- Required work -
Begin at the line that has "Where should I", stop after the line that has "You are a computer-use agent.", and print exactly those lines from the records below, without any pictures.

- Material supplied -
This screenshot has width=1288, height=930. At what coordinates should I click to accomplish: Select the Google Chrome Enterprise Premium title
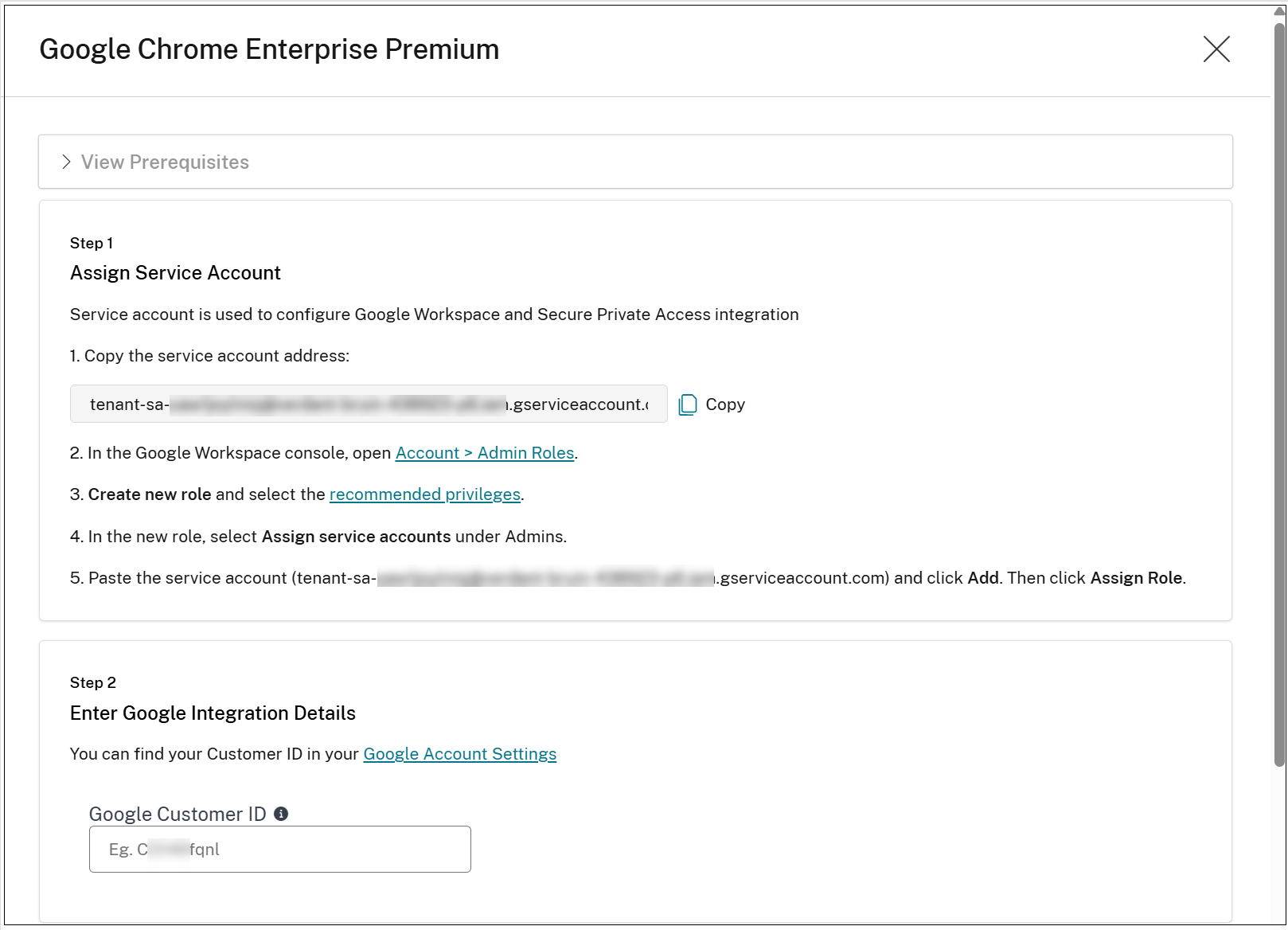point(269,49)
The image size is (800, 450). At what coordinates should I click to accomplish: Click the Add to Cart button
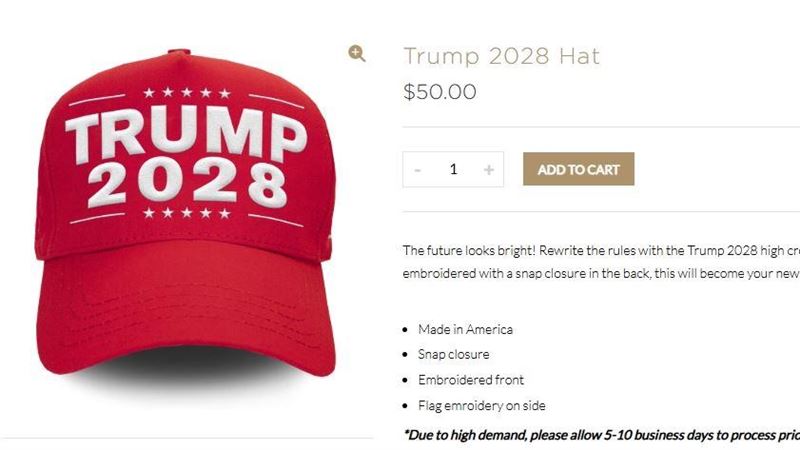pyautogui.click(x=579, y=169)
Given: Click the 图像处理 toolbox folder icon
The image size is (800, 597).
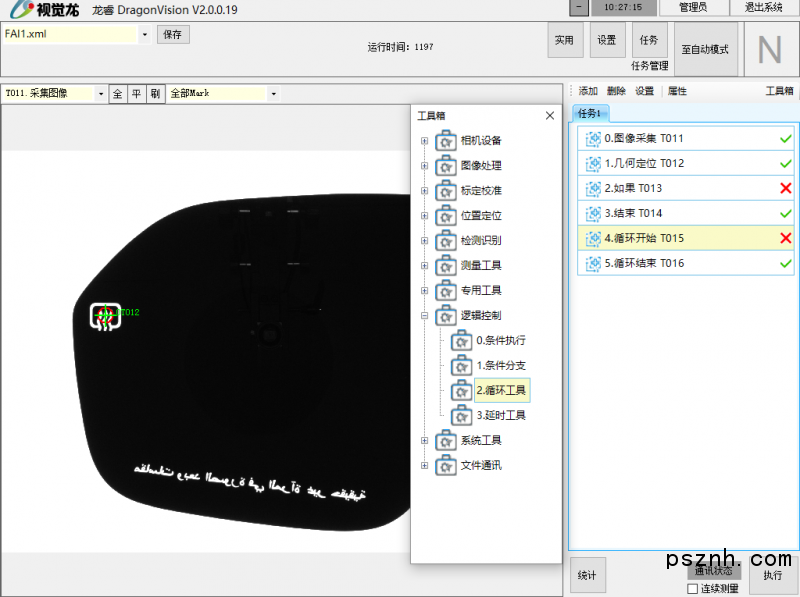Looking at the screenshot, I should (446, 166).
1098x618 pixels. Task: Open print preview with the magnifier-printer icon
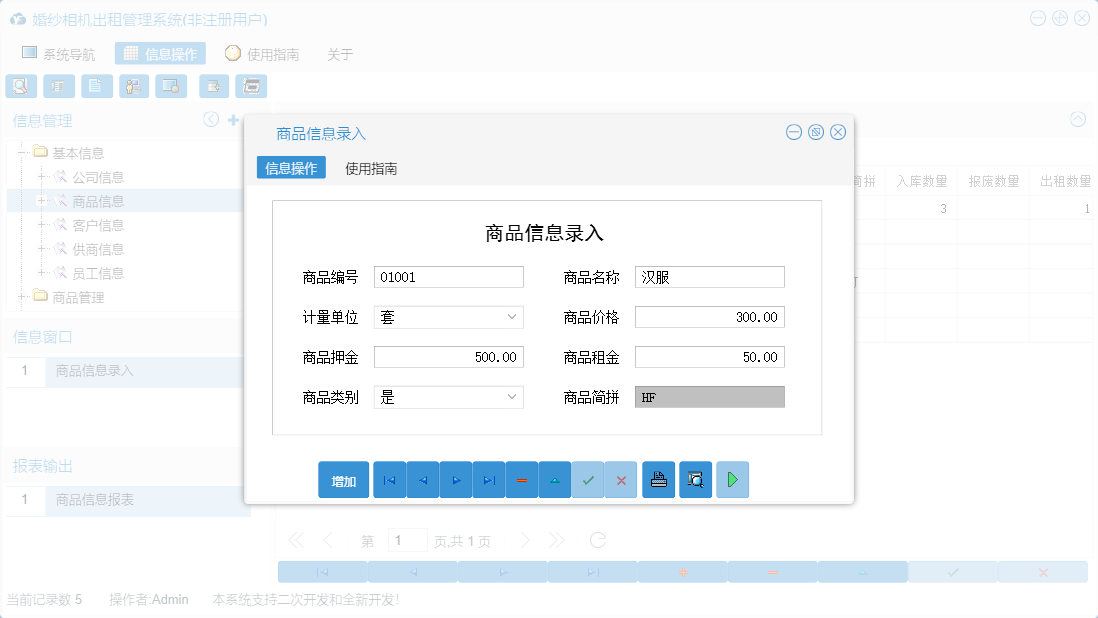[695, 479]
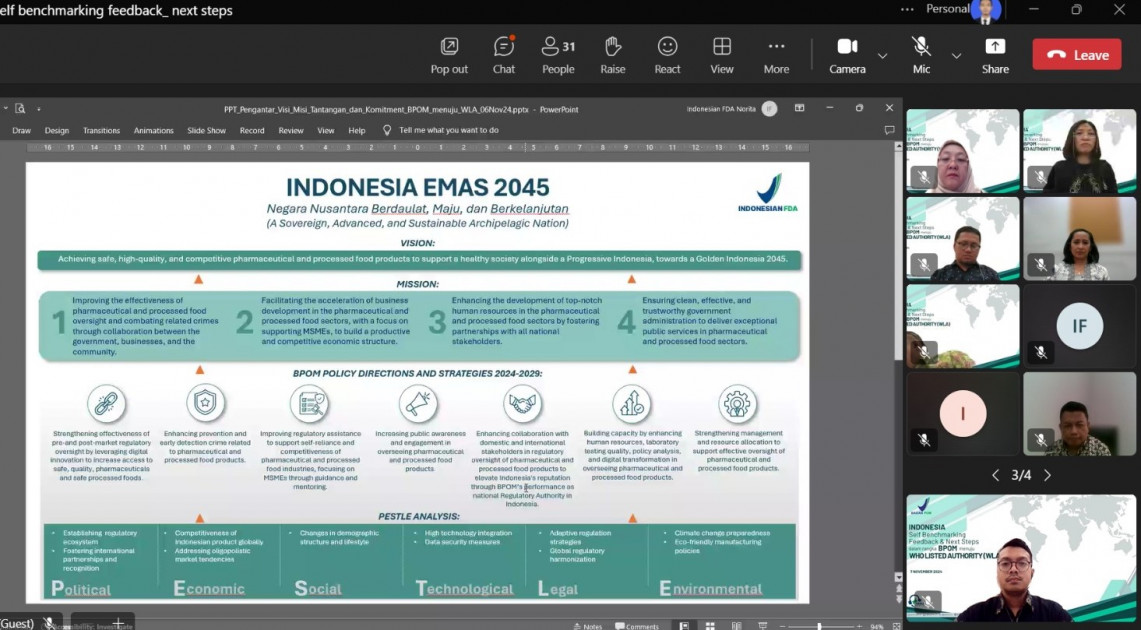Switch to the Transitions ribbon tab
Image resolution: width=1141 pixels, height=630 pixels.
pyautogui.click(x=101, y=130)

...

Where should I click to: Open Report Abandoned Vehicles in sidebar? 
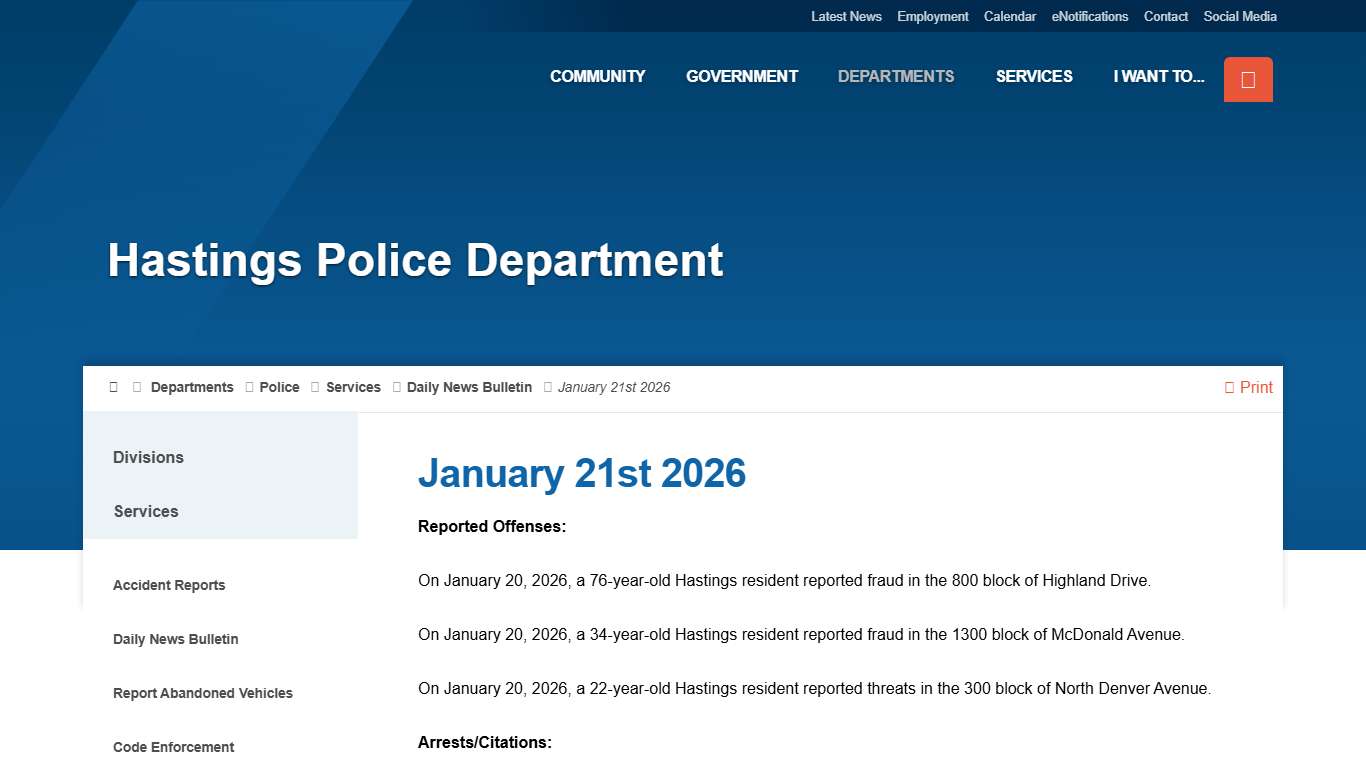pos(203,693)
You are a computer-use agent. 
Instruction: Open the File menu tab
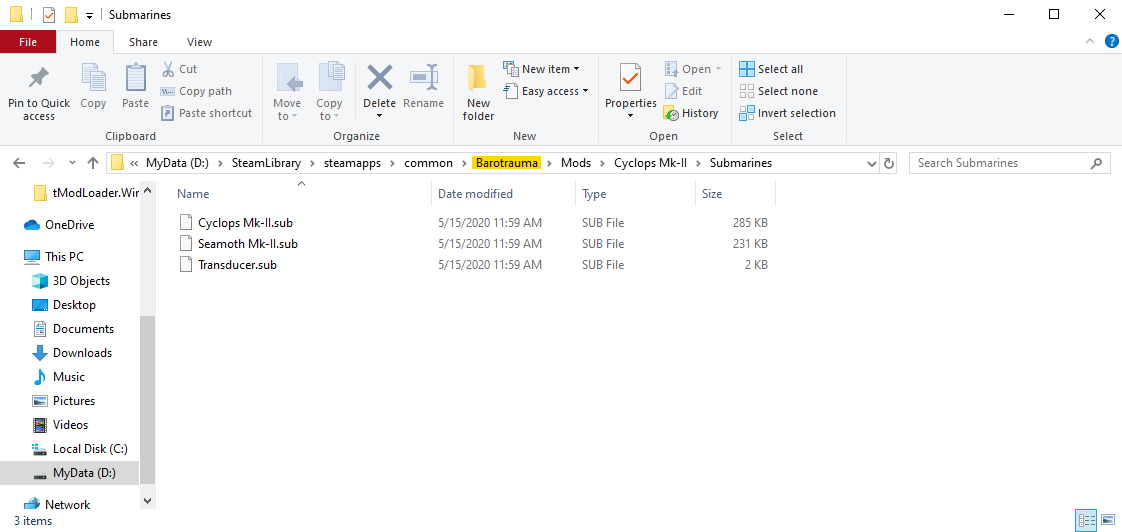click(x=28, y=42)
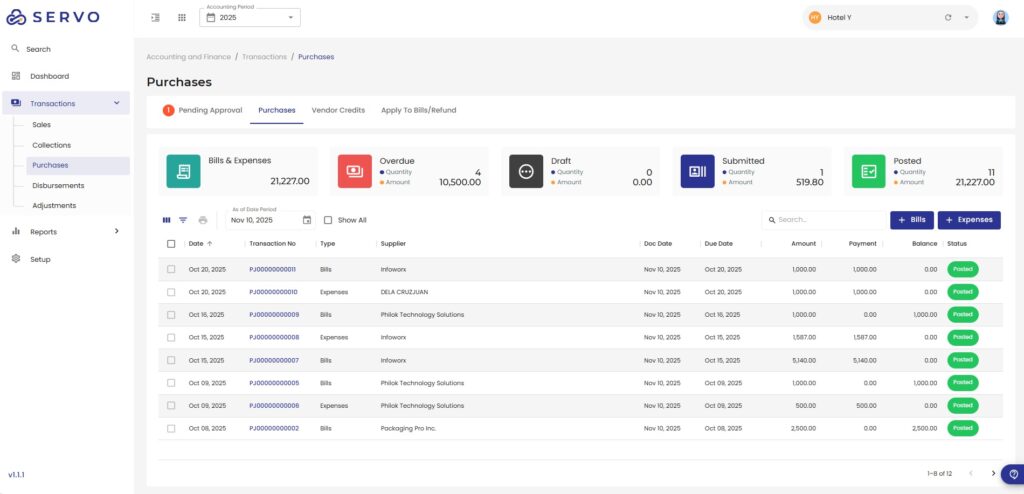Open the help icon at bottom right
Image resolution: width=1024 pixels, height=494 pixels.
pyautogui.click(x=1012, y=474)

* * *

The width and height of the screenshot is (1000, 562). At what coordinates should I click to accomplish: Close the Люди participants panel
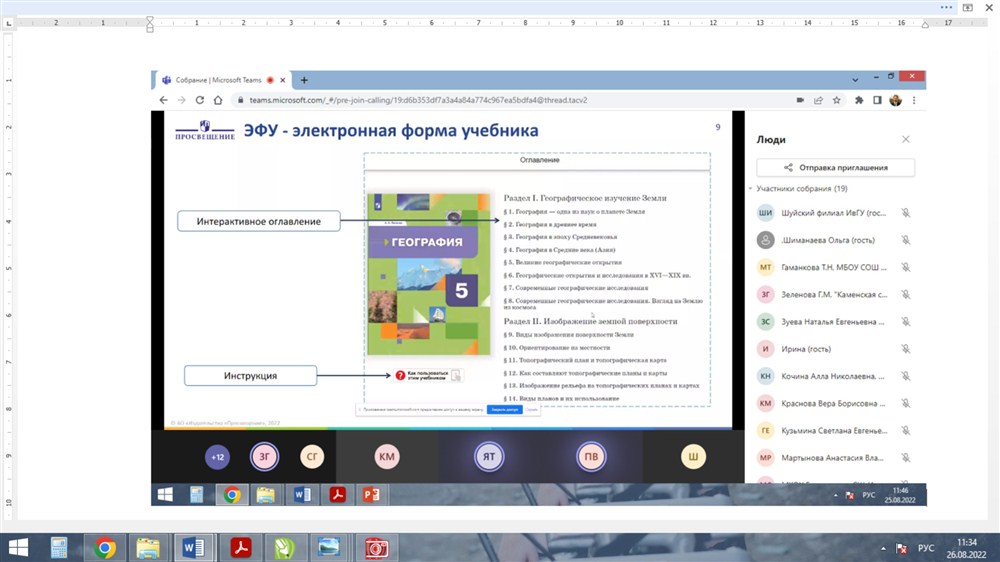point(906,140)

- Response to the exercise -
Where should I click to: Open Report Abandoned Vehicles in sidebar? 
pos(203,693)
You are a computer-use agent. 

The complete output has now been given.